The ophthalmic nerve carries only sensory fibers from the eyes, conjunctiva, and lacrimal gland. It receives sensory branches from the:
- Nasal cavity,
- Frontal sinus
- Ethmoidal cells
- Falx cerebri
- Dura mater in the anterior cranial fossa
- Superior parts of the tentorium cerebelli
- Upper eyelid
- Dorsum of the nose
- Anterior part of the scalp
It supplies branches to the:
- Cornea
- Ciliary body
- Iris
- Lacrimal gland
- Conjunctiva
- Part of the mucous membrane of the nasal cavity
- Skin of the eyelids, eyebrow, forehead and nose
The ophthalmic nerve is joined by filaments from the cavernous plexus of the sympathetic, and communicates with the oculomotor (CN III), trochlear (CN IV), and abducens (CN VI) nerves. It also gives off a recurrent (meningeal) filament, which passes between the layers of the tentorium.
Clinical notes
Clinical eye exam
The clinical eye exam is designed to check the functions of the eyes listed above. The exam includes testing of:
- Visual acuity
- Color vision
- Visual fields
- Pupillary response to light (tests both cranial nerves II and III, plus sympathetic nerve fibers)
- Fundoscopy
Optic nerve damage
The list of common clinical eye disorders, diseases, and conditions is rather extensive due to the importance of the eyes to everyday life. There are a multitude of things that can go awry with the eyes, and the field of ophthalmology exists for this reason. For example, damage to the optic nerve typically causes permanent and potentially severe loss of vision, as well as an abnormal pupillary reflex, which is diagnostically important, especially if we are to consider the possibility of brain injury following a head trauma or concussion. Additionally, the type of visual field loss will depend on which regions of the optic nerve are damaged. Inflammation of the optic nerve causes optic neuritis, which can also affect vision.
Glaucoma
Perhaps one of the most common conditions is glaucoma, which widely describes the group of ocular disorders that results in optic nerve damage or loss to the field of vision. In many patients it is caused by pressure buildup of fluid in the eye (intraocular pressure-associated optic neuropathy), and involves loss of retinal ganglion cells, which causes optic neuropathy in a pattern of peripheral vision loss, initially sparing central vision. Disorders are roughly divided between "open-angle" and "closed-angle" glaucoma. The angle in this case refers to the region between the iris and cornea, where fluid must flow through the trabecular meshwork to escape.
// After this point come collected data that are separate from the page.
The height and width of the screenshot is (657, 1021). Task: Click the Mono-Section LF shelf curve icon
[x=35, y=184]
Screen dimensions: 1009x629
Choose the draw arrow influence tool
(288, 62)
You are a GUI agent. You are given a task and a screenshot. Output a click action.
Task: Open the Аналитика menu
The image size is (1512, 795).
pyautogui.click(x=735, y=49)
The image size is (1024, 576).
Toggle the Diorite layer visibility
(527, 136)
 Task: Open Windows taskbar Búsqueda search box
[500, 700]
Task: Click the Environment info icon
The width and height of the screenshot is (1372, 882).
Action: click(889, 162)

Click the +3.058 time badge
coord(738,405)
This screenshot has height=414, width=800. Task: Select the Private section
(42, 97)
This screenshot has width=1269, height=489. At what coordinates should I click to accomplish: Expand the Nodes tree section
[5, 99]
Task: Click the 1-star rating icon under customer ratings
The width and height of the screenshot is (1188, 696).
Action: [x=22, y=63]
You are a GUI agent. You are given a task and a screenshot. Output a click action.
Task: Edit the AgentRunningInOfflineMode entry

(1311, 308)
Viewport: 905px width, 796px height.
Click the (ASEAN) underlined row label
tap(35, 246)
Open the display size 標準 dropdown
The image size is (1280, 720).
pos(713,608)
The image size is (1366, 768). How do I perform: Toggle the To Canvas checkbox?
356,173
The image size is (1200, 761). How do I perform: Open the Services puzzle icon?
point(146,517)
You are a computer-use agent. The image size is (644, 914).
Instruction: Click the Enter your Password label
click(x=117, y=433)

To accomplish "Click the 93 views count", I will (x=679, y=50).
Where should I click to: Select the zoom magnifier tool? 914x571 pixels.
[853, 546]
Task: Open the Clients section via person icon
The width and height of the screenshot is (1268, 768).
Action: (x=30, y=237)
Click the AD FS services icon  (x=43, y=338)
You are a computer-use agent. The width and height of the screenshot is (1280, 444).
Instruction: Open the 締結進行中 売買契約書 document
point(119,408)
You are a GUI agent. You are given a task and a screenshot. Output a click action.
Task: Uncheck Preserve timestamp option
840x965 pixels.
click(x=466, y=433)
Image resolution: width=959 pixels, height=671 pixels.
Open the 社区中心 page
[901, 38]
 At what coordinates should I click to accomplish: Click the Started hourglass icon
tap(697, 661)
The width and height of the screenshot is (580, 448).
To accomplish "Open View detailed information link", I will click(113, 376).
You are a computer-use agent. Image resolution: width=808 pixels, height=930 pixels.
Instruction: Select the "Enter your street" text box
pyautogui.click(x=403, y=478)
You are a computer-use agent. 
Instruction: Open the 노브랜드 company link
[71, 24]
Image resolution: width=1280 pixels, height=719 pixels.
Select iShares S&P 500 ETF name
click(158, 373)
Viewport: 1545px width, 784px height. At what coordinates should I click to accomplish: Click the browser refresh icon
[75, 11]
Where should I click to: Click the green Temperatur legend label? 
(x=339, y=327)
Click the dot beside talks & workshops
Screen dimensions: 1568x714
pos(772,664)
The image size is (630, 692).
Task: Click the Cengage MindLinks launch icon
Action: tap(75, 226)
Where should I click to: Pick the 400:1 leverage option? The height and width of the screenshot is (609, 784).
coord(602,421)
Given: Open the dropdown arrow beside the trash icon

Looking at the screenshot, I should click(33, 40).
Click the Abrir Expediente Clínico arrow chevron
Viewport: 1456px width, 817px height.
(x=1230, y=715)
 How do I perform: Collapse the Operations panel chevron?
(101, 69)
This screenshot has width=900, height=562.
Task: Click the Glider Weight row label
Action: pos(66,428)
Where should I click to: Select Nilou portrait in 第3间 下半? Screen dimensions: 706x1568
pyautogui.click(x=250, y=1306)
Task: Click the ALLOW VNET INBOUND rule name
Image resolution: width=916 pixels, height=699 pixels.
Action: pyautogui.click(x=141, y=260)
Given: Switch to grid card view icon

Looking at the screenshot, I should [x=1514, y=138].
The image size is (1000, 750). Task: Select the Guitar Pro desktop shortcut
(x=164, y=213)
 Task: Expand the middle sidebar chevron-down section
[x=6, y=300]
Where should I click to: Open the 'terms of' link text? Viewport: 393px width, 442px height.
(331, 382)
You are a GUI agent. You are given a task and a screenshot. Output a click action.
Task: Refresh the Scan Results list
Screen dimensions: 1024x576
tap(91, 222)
Open-angle, chronic glaucoma tends to progress at a slower rate and patients may not notice they have lost vision until the disease has progressed significantly, unlike in the more acute closed-angle glaucoma. Closed-angle glaucoma can appear suddenly and is often painful; and while visual loss can progress quickly, oftentimes patients seek medical attention due to the pain before permanent damage occurs.
Any damage or impingement on the cranial nerves of the orbit can affect whether or not eyes are able to move properly, and whether or not the eyelids can function normally.